Doyle Sails nominated for METS award
Published: Wednesday, 20 November 2013
The New Zealand-based sail maker was nominated for a DAME award at the recent Marine Equipment Trade Show (METS) for its Straits ICE sail fibre.
This is the first time a truly new fibre has been introduced to sail making in recent years. Other advances have normally seen new applications of existing fibres. ICE is the first realistic alternative to using carbon in performance racing sails.
While Doyle Sails did not actually develop the technology behind this new fibre, it successfully negotiated the exclusive rights for the material for use in the marine industry. Doyle has spent four years perfecting the special adhesives and application techniques to turn this extraordinary fibre into durable sail material.
The manufacturer and supplier of the product is still a closely guarded secret; suffice it to say that it is used for producing bulletproof vests for the military and also mooring lines for large offshore support vessels because of its incredible strength.
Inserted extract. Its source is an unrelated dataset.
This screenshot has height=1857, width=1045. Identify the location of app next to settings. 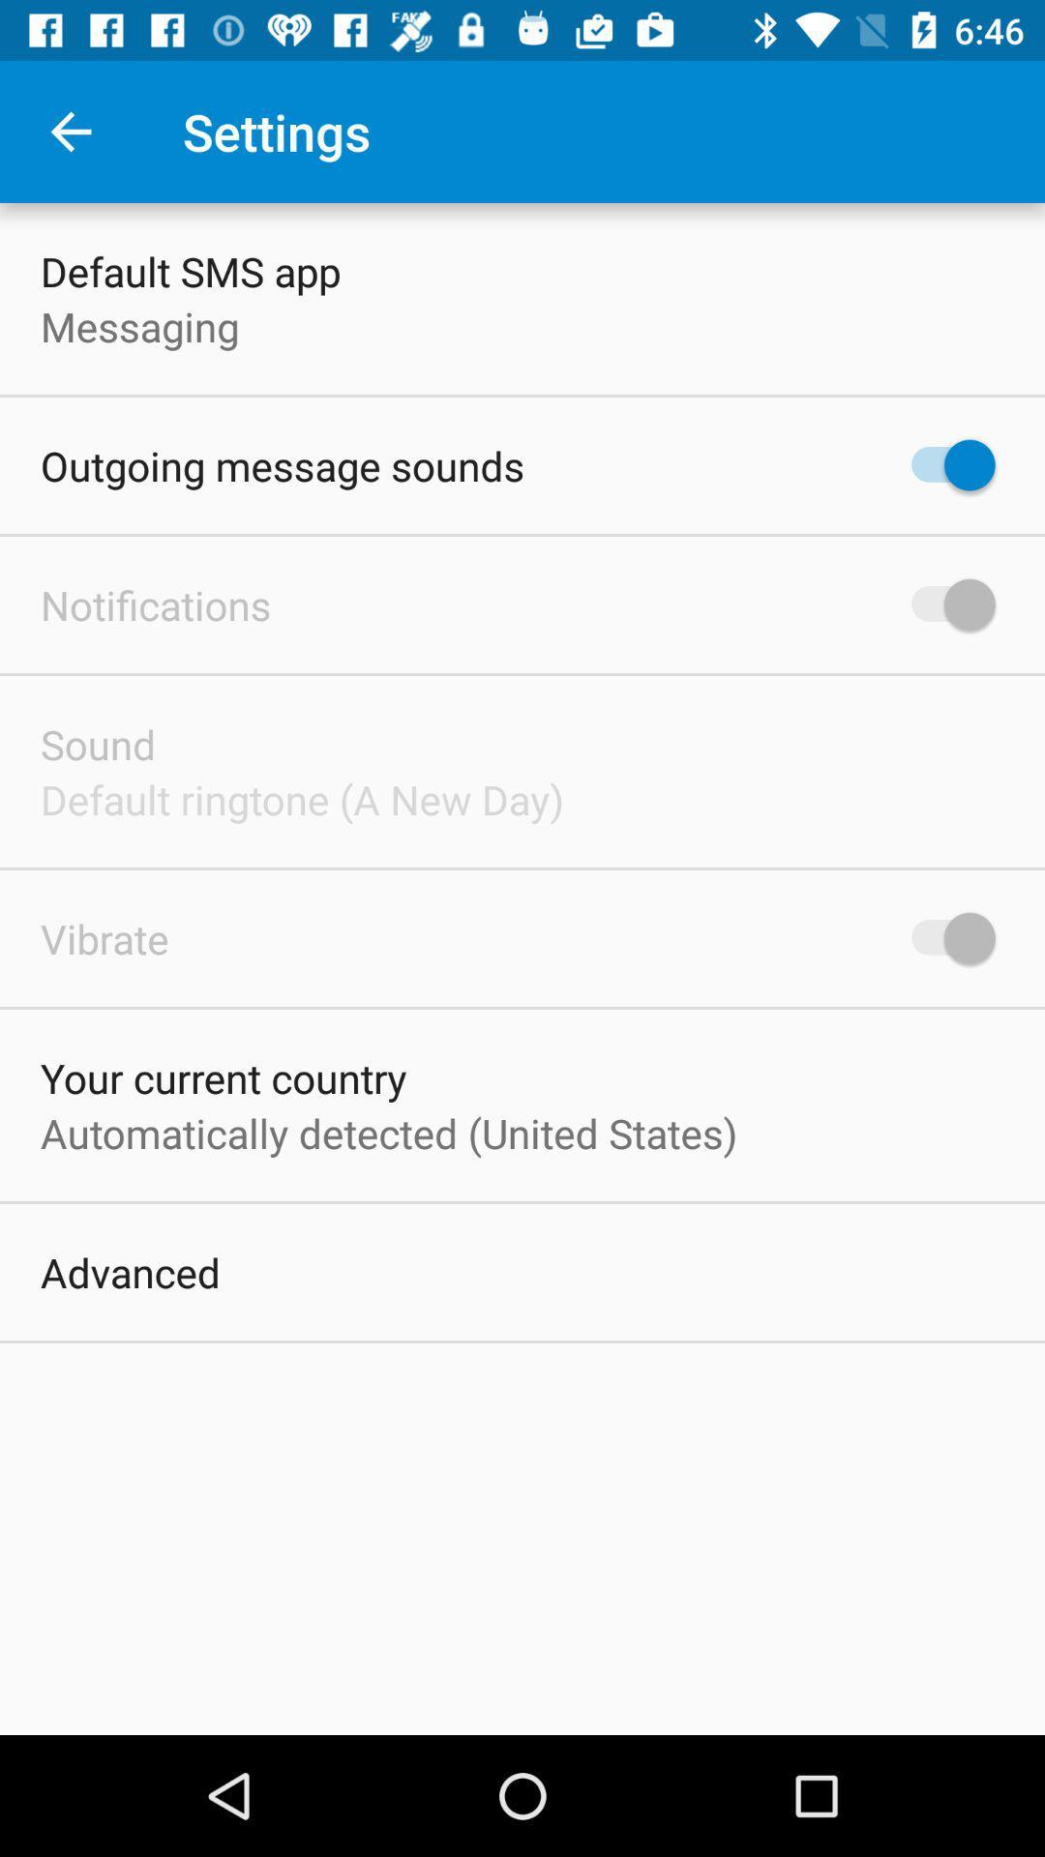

It is a unique Ultra High Molecular Weight Polyethylene (UHMWPE) fibre, which is much stronger and more durable that any other sail fibre on the market. It has several significant advantages for use in the marine sector, amongst them: its infinite flex life, its light weight and strength, its high resistance to stress fatigue, its furls very well and is easy to manage on board, sails composed of this fibre retain their shape much better, it is very thinner but very durable.
Doyle is carrying on more R&D to see what other uses they can put ICE to in the marine sectors and is involving it in many of their other projects. So far, market response has been very good.
As Managing Director of Doyle Sails, Chris McMaster, said “Being a finalist at the DAME Awards is a wonderful opportunity to showcase the latest sailing technology coming out of New Zealand. It acknowledges the effort and innovation that New Zealand puts into the global marine industry."
Doyle primarily developed ICE to improve the performance of superyacht sails. For superyachts of 50 metres and more the sails got heavier with high loads associated with them. As such, the corners of the sails and the laminates required needed to be very thick. ICE has resulted in much lighter and thinner sails for these large vessels.
Team Australia, the trans-oceanic record-breaking team, uses Doyle sails extensively on its boats. Doyle supplies to sail makers in some 80 countries around the globe.